Exercise description: According to the review of Little Miss Sunshine, what vehicle does the family use to travel across America?

Exercise text:
Little Miss Sunshine

This is the funniest film I’ve seen for ages, yet Little Miss Sunshine is also quite profound. It’s the story of a family travelling across America in a VW Camper van in order to get their young daughter to the final of the Little Miss Sunshine competition – a beauty pageant for 8 year-olds – in California.

They are undoubtely a dysfunctional family: The grandad has major issues and seems to have regrets about how he has lived his life; the father is trying to climb the ladder to self-help bliss by publishing a book about his 9-step programme; the son hasn’t spoken for nine months as he wants to get into flight school; and the brother has just tried to kill himself for unrequieted love. This doesn’t sound like a laugh, but with Greg Kinnear, Toni Collette, and Steve Carell in the leads, it becomes hilarious. đŸ˜‰

Spoilers ahead…

Ultimately they all fail. As each of them fails, they place their hope in the little girl’s beauty pageant. When she too fails in a spectaular way, this knits them together as a family in a way that they have never been before. They find a common hope in their combined failure.

Stored items
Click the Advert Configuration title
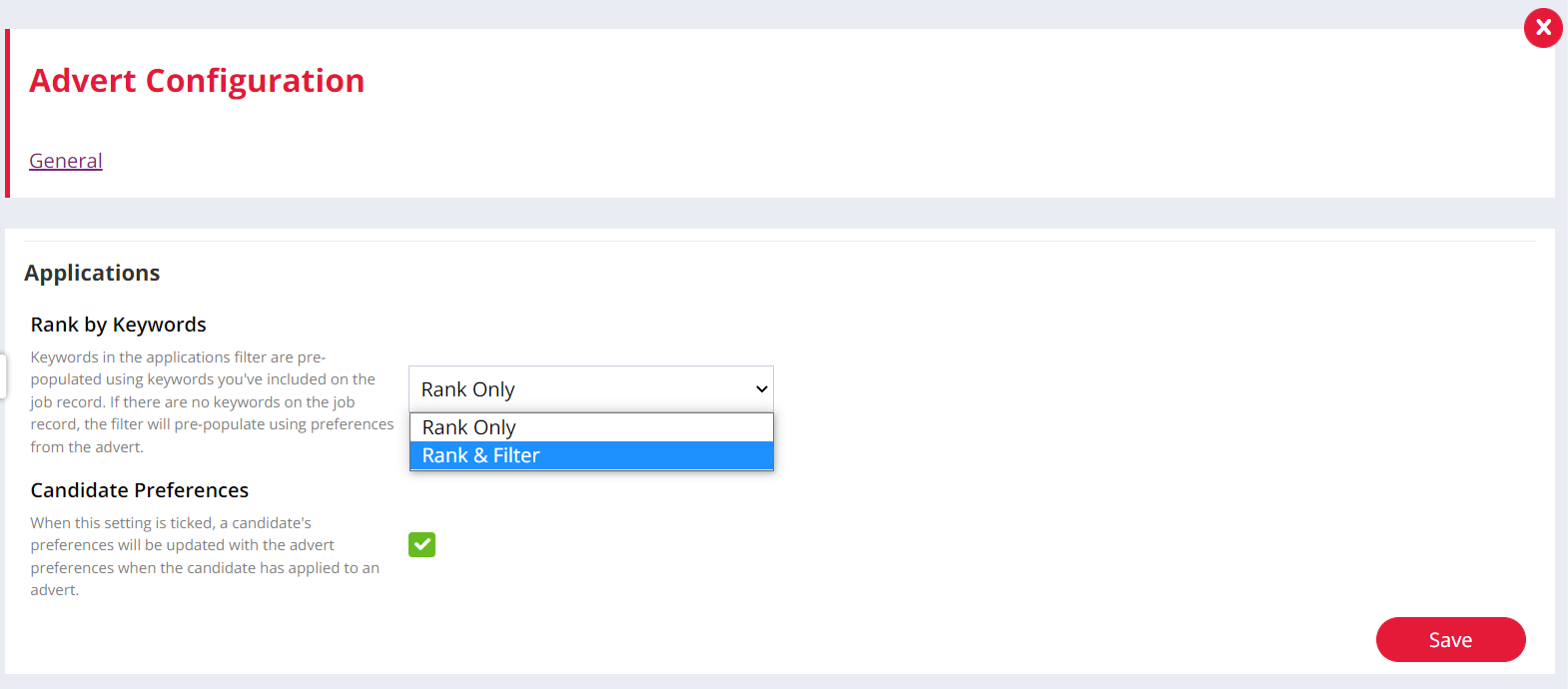Image resolution: width=1568 pixels, height=689 pixels. (196, 80)
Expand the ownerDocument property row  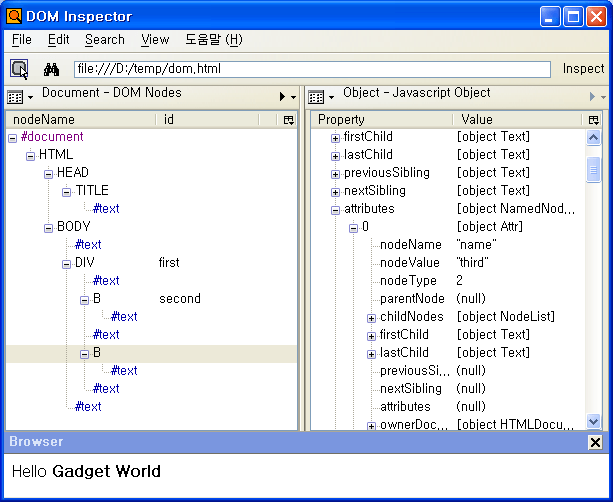371,425
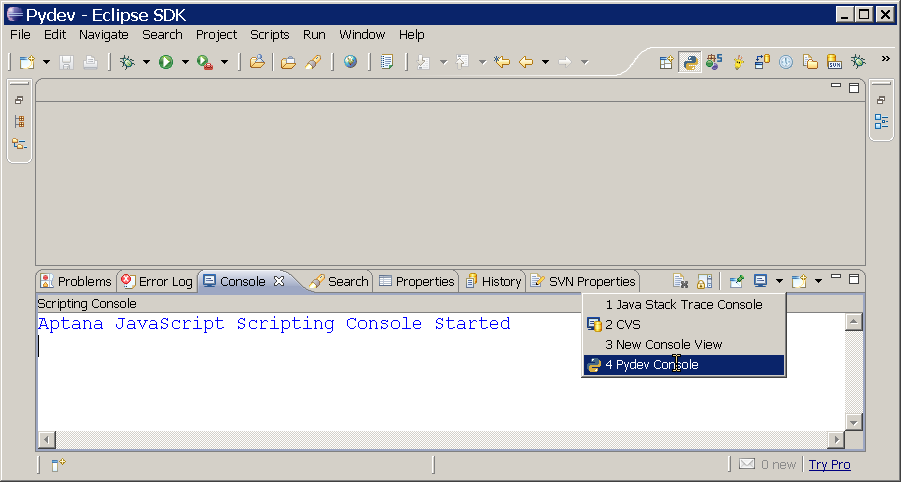Click the globe web browser icon

350,62
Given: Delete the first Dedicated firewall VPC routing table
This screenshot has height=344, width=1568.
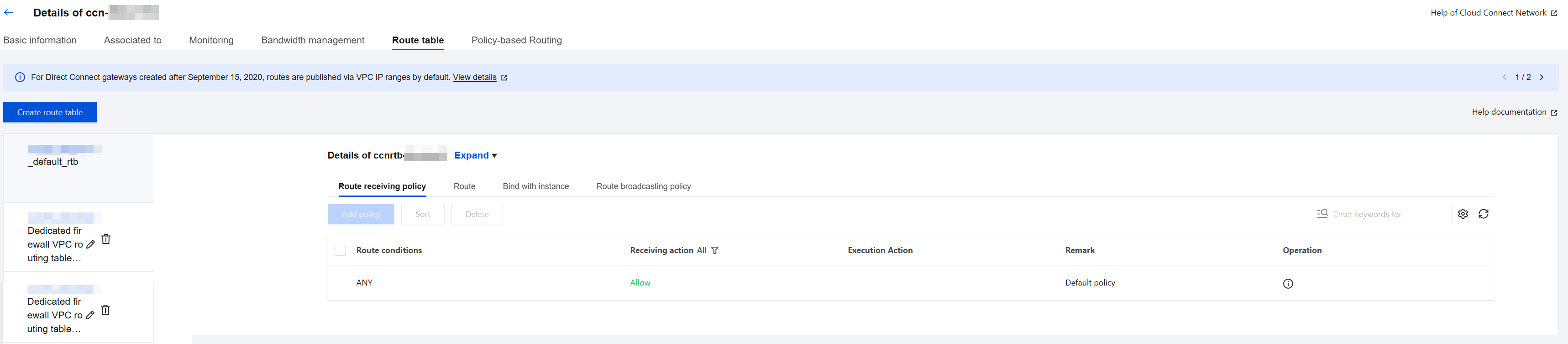Looking at the screenshot, I should [106, 238].
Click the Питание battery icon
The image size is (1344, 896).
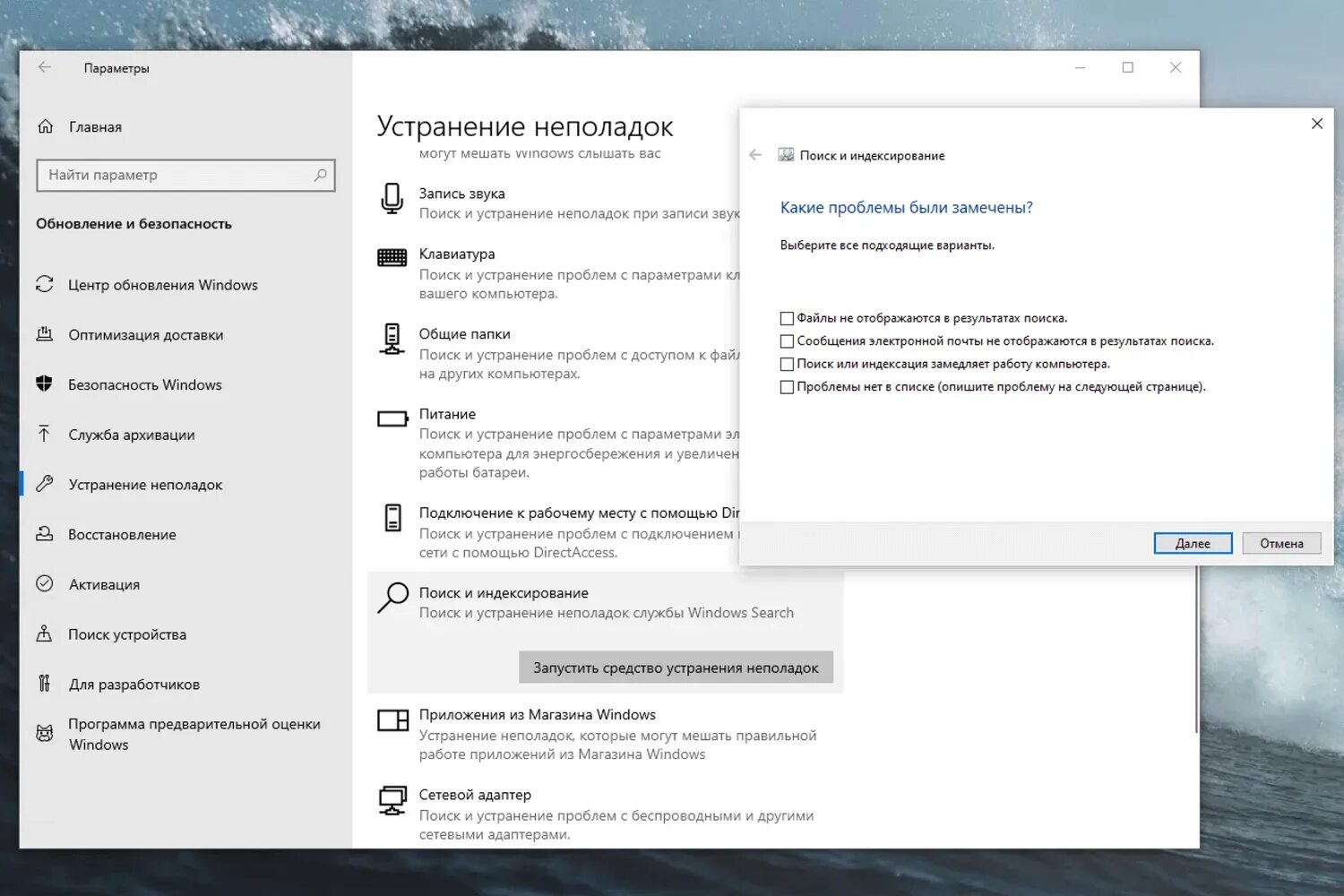392,418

Solution for this exercise: A VW Camper van.